### Instructions:
1. Which issues does the post-colonial criticism text say post-colonial literature covers? List every one.
2. Could you pick up the post-colonial criticism text after its last line and carry it on in the same style?

### Excerpt to read:
_____
Literary Critical Theories 101: Analysis of Post-Colonial Criticism

Foreword


Literary Critical Theories 101 series intends to concentrate on how literary analysis represents itself through five different critical approaches by portraying the basic principles of the theory with both earlier and current versions of them as all define themselves against earlier versions of each. The approaches will be exemplified by different literary works for readers to comprehend how analysis from different lenses highlights the different aspects.


Literary Critical Theories 101 is divided into six chapters:


  1. Literary Critical Theories 101: Introduction to Literary Critical Theories

  2. Literary Critical Theories 101: Analysis of Psychoanalytic Criticism

  3. Literary Critical Theories 101: Analysis of Feminist Criticism

  4. Literary Critical Theories 101: Analysis of Deconstructive Criticism

  5. Literary Critical Theories 101: Analysis of Post-Colonial Criticism

  6. Literary Critical Theories 101: Analysis of New Criticism


Literary Critical Theories 101: Analysis of Post-Colonial Criticism


From the Rev. R.H. Stone’s memoir ‘‘In Afric’s Forest and Jungle: Or Six Years Among the Yorubans,’’ 1899. Credit... From the Schomburg Center for Research in Black Culture, the New York Public Library.

Post-colonial criticism aims to explain the dynamics of colonialism and anti-colonialist ideologies politically, socially, culturally, and psychologically. On the one hand, it examines the ideological processes that compelled the colonised to adopt the ideals of the conquerors, while on the other hand, it encourages colonialised peoples' to resist. Colonialism and anti-colonialist ideals can exist in every creative work which is not even classified as post-colonial. The issues post-colonial literature covers are Indigenous peoples' encounters with the colonisers; the journey of the coloniser through wild lands with a "native" guide; the colonisers’ treatment of the Indigenous people; the attempt of the colonised to be accepted by imitating the colonisers; exile; the struggle for individual and cultural identity; and post-independence vitality followed by disillusionment.


Since post-colonial criticism defines formerly colonised people as any population that has been subjugated to the political dominance of another population. Hence, post-colonial critics may take examples from the literary works of colonised peoples such as African Americans, First Nation Australians, and Indians. Even though post-colonial criticism was not a major force in literary studies until the early 1990s, the cultural analysis of colonialism has played an important role in anti-colonial political movements around the world, and it became a field of intellectual inquiry when colonial regimes began to fall after WW II (Vidal,1993, p. 113–119).


Colonial postcards from 1890-1914, meaning “Happy New Year”.
_____
### Data extract:
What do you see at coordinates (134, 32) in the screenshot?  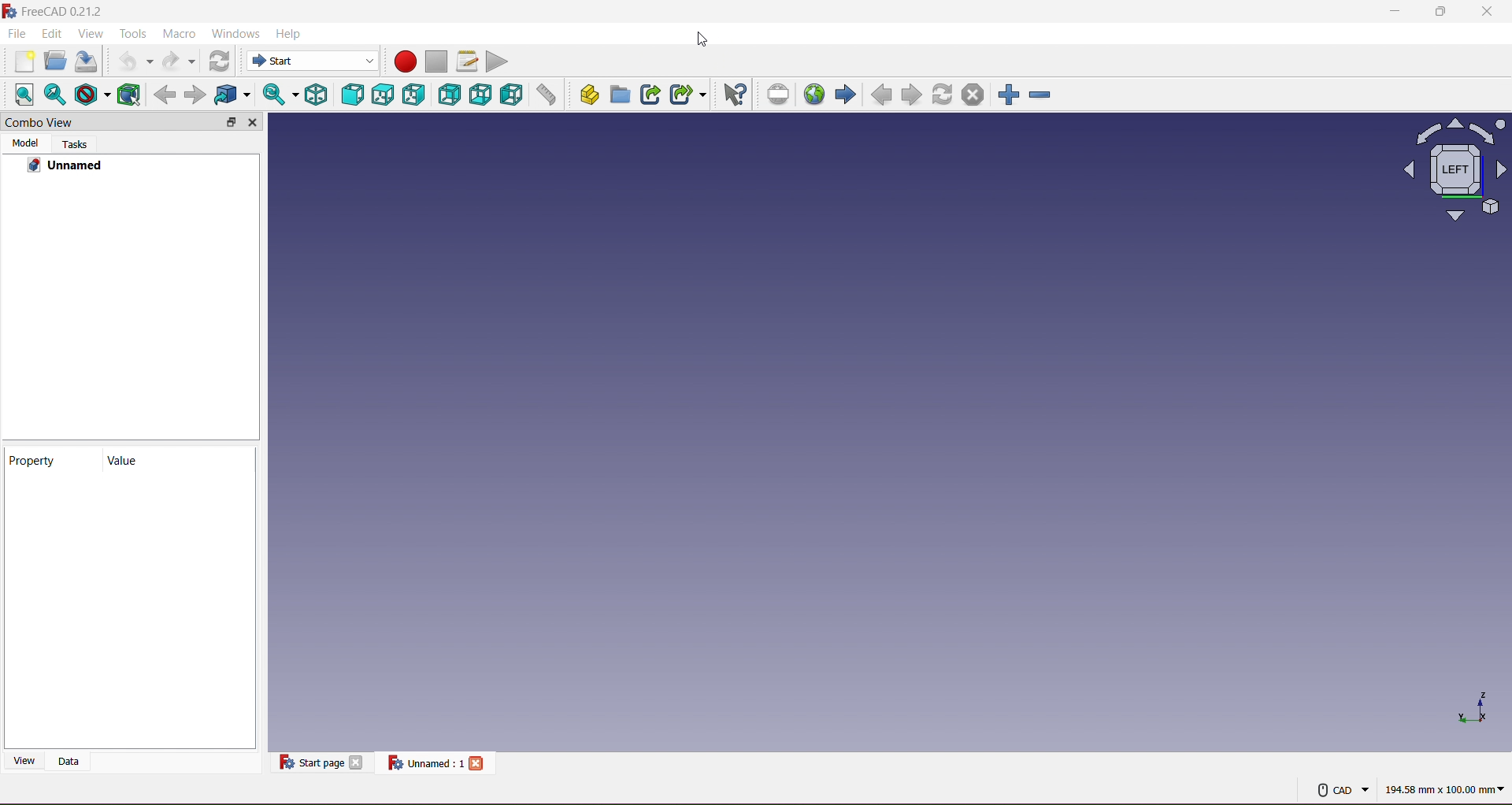 I see `Tools` at bounding box center [134, 32].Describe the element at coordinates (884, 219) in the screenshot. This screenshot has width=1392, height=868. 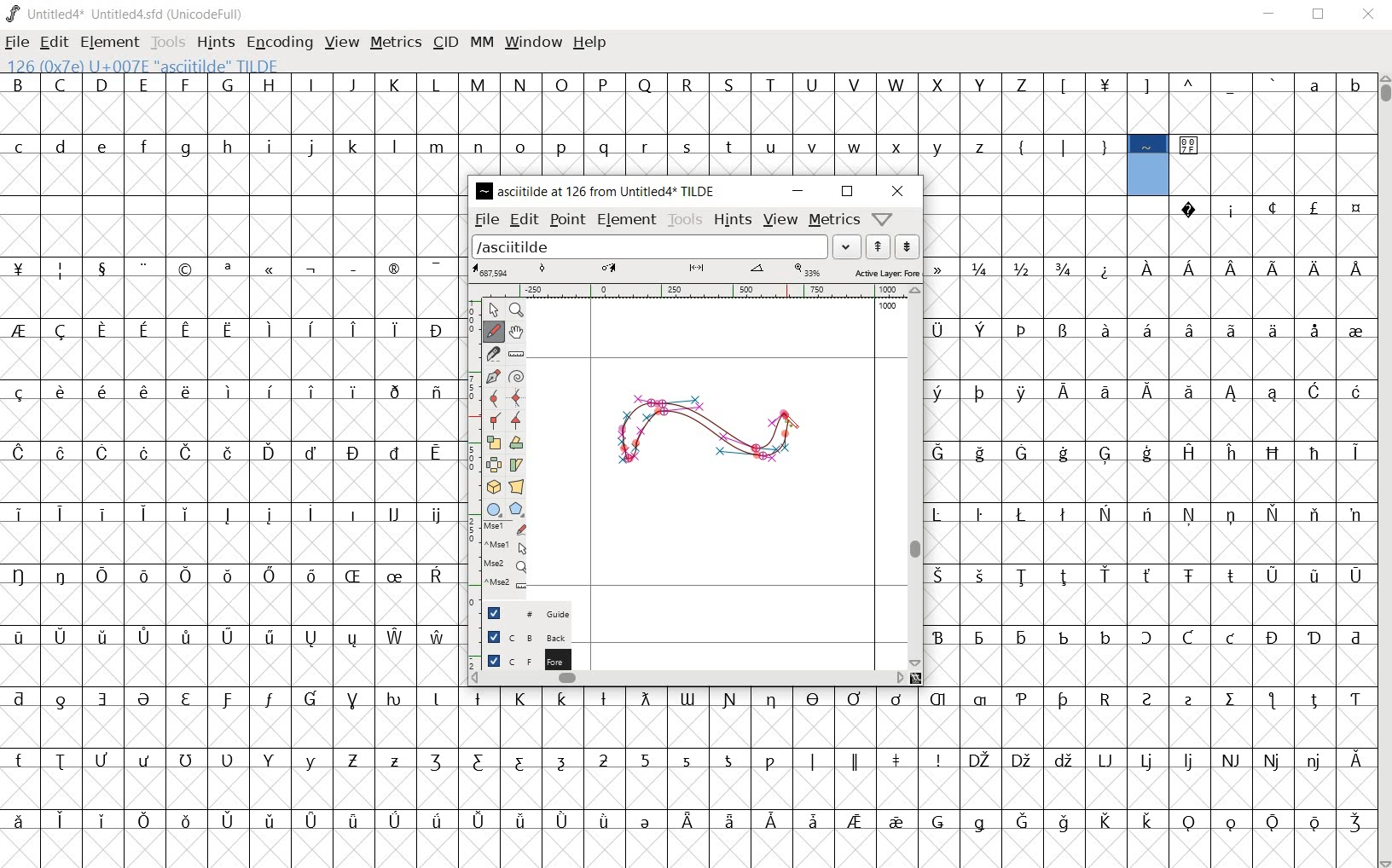
I see `Help/Window` at that location.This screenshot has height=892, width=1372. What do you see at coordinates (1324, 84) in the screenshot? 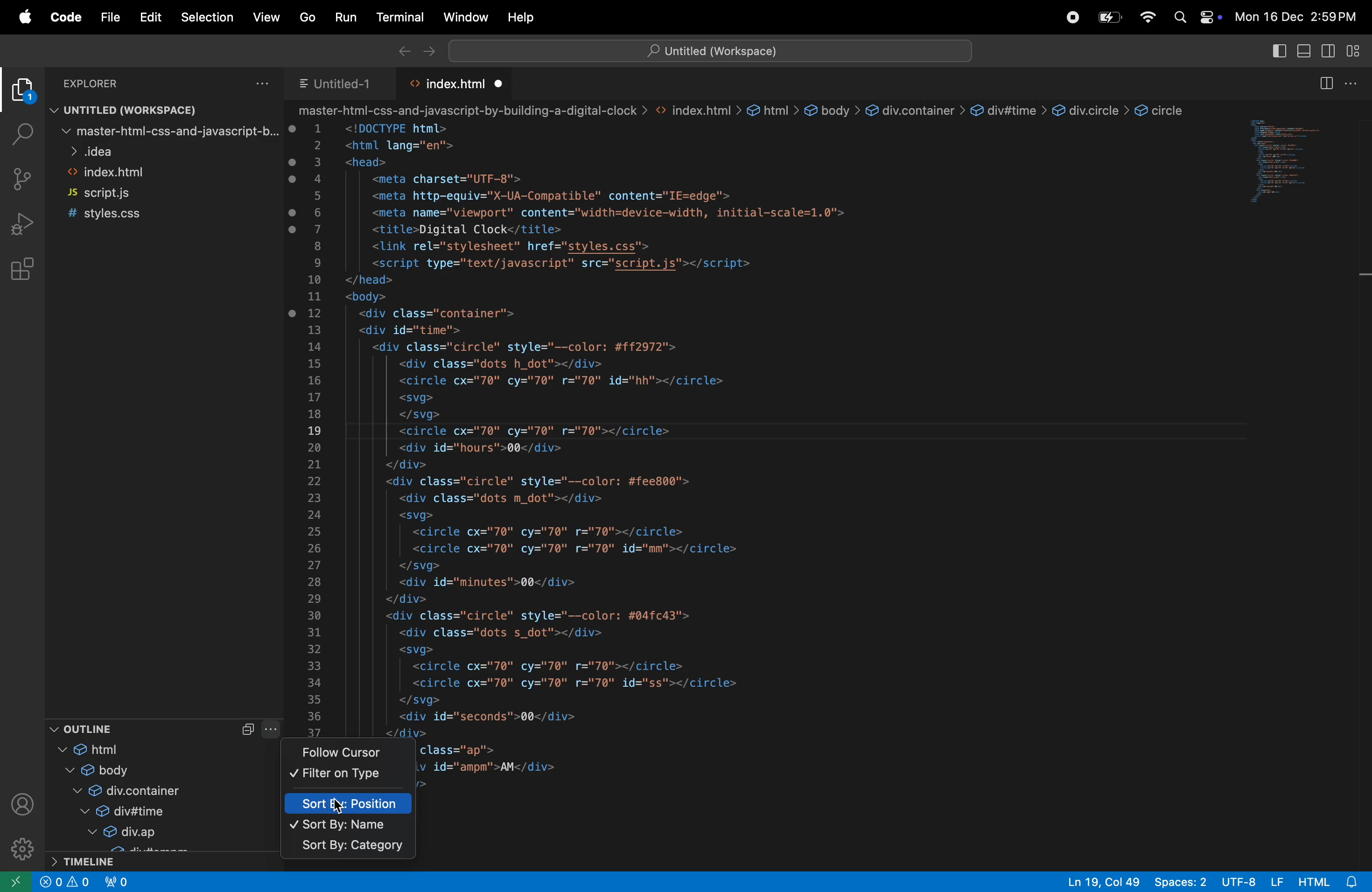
_____
### Written responses:
1.
- Indigenous peoples' encounters with the colonisers
- The journey of the coloniser through wild lands with a "native" guide
- The colonisers' treatment of the Indigenous people
- The attempt of the colonised to be accepted by imitating the colonisers
- Exile
- The struggle for individual and cultural identity
- Post-independence vitality followed by disillusionment

2.
Post-colonial critics analyze the dynamic psychological and social interplay between what ex-colonial nations consider their Indigenous pre-colonial culture and the British/European culture that was imposed on them. Because of the colonial intrusion into the government, education, cultural values, and daily lives of its colonial subjects, post-colonial cultures include both a merger and antagonism between the cultures of the colonised and the coloniser, which are difficult to identify and separate into discrete entities. Many Indigenous writers from former British colonies choose to write in English because it is the language in which they learned to write in the first place. Chinua Achebe, a Nigerian novelist, poet, and critic, who is widely recognized as the main figure of modern African literature, remarks"[F]or me, there is no other choice. I have been given this language and I intend to use it" (Achebe, 1964, p.102).


Colonialist ideology, also known as colonialist discourse to empathise its relationship with the language, was rooted in the colonists' belief in their own superiority. The colonisers considered their Anglo-European culture civilized and intellectual. The colonisers believed they were more 'civilised' than those they colonised, who were seen as 'native' or 'primitive'. The colonisers regarded themselves as the right "self," because their technology was more evolved, their whole society was more advanced; local people were considered other, different, and, less than human. As a founder of the academic field of post-colonial studies, Edward Said believes,

"A powerful coloniser has imposed a language and a culture, whereas cultures, histories, values, and languages of the Oriental peoples have been ignored and even distorted by the colonialists in their pursuit to dominate these peoples and exploit their wealth in the name of enlightening, civilising, and even humanising them" (Hamadi, 2014, p. 40).


Bewigged – Greg Bailey’s Post-colonial Paraphernalia, 2021.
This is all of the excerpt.